Cisco Beach, Nantucket
Located on the south shore of Nantucket, Cisco Beach is a surfing paradise, with waves just gnarly enough to provide the perfect atmosphere for both beginner and experienced boarders alike. This long stretch of sand is backed on one side by eroding dunes, the other by a cool ocean that boasts a number of wetsuits at any time of day. Beginners can learn the craft from the Nantucket Surfing Co., which is on hand for lessons and rentals. No public transportation to Cisco, reachable only by personal vehicle or taxi. Fare from Nantucket town is generally around $14 for one person, one-way. Each additional person will run a few dollars more.
Madaket Beach, Nantucket
Well known on the other island for sunsets is Madaket, located at Nantucket’s westernmost point. Sunsets are a seasonal treat here, but so too is an early-morning stroll on the quiet beach. The surf can be heavy, as evidenced by the amount of ocean debris on shore. And even though it’s easily reached by Nantucket public transportation, a $4 round-trip from Nantucket town, the remoteness can sometimes make you feel as though you know a secret kept from other islanders.

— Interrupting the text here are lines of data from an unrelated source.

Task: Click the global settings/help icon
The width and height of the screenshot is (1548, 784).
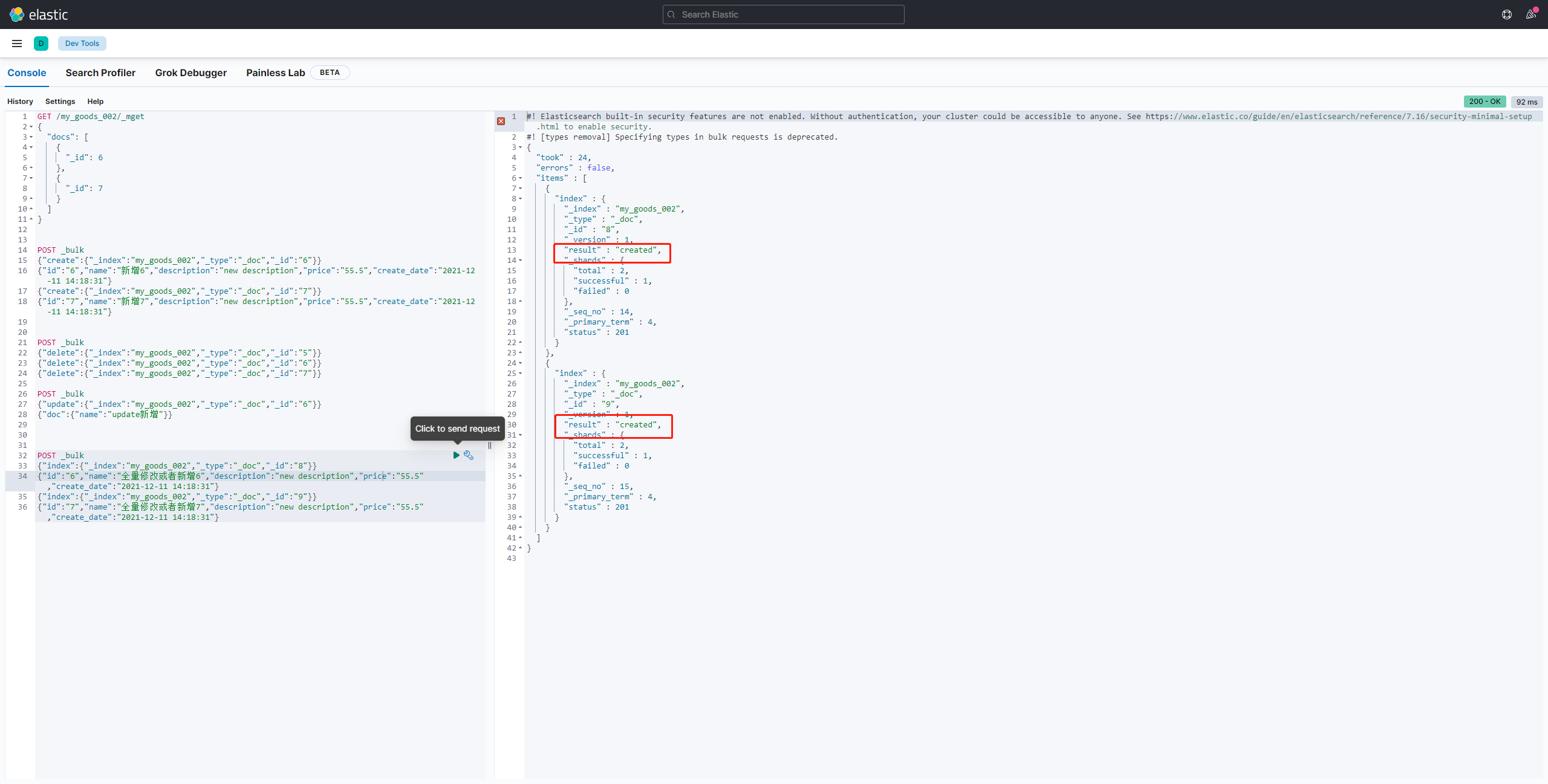Action: tap(1506, 14)
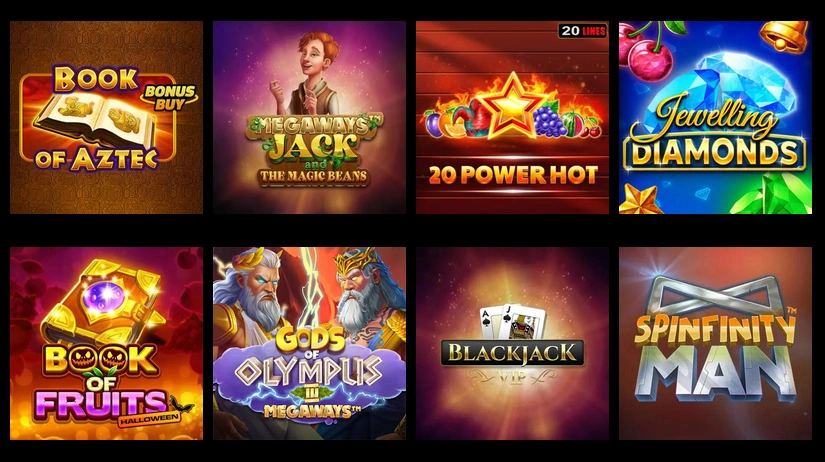Click the cherries on Jewelling Diamonds tile
This screenshot has width=825, height=462.
(647, 51)
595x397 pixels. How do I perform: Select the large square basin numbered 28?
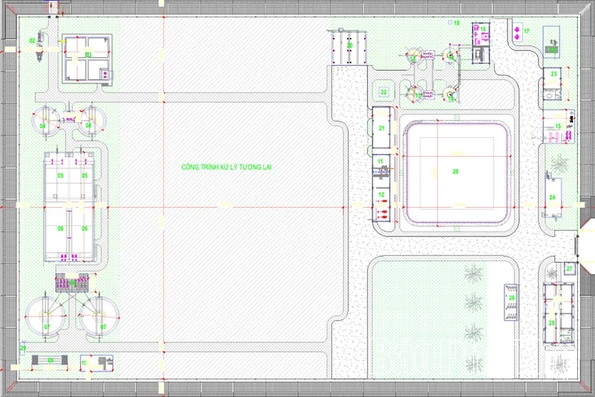[x=456, y=173]

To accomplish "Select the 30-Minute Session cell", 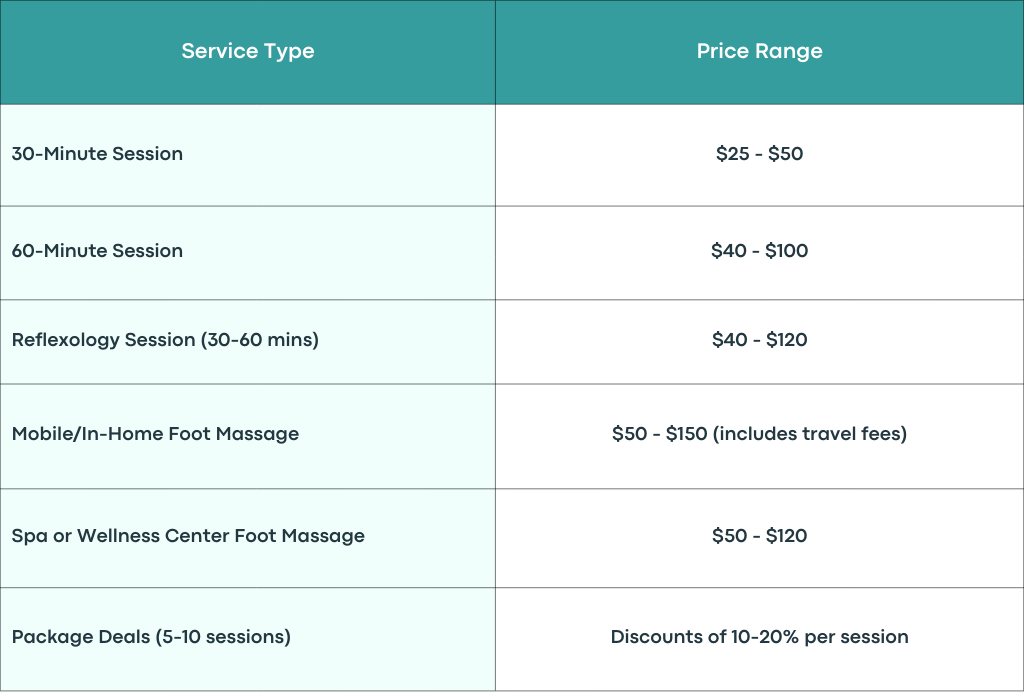I will [x=248, y=155].
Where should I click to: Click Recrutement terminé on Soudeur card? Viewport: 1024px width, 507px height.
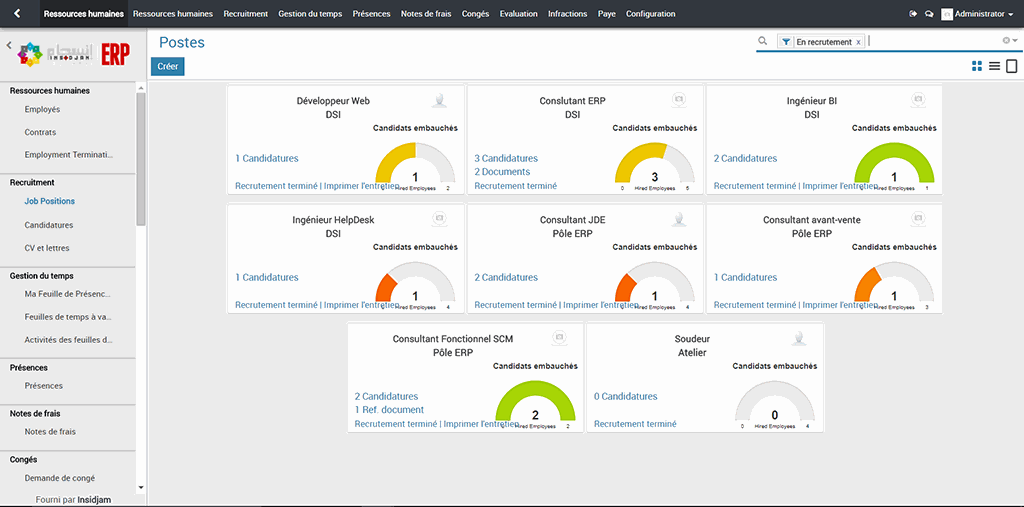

Race Point Beach, Provincetown
The sand is a little whiter and brighter at the tip of the Cape, where Provincetown’s crown jewel provides the final stop on the historic Cape Cod National Seashore. The views of the Atlantic Ocean are sweeping, and this is a great spot to make an early destination for a spectacular summer sunrise. Waves tend to be light here on an average day, making it a fine spot for families and those not looking to tangle with seaweed.
Coast Guard Beach, Eastham
One of the first stops on the Cape Cod National Seashore, this Eastham favorite places annually on beach guru Dr. Stephen Leatherman’s list of the top 10 cleanest beaches in the country thanks to pristine ocean conditions, fine, powdery sand, and a concerted effort to protect the nesting piping plovers. Adjacent to the beach you’ll find miles of salt marshes, providing a dramatic backdrop to a Cape Cod jewel. Plentiful parking is available in the nearby parking lot ($15), from which a free National Seashore shuttle bus will whisk you to the shore. Passes for all National Seashore-run beaches are $45 for the season.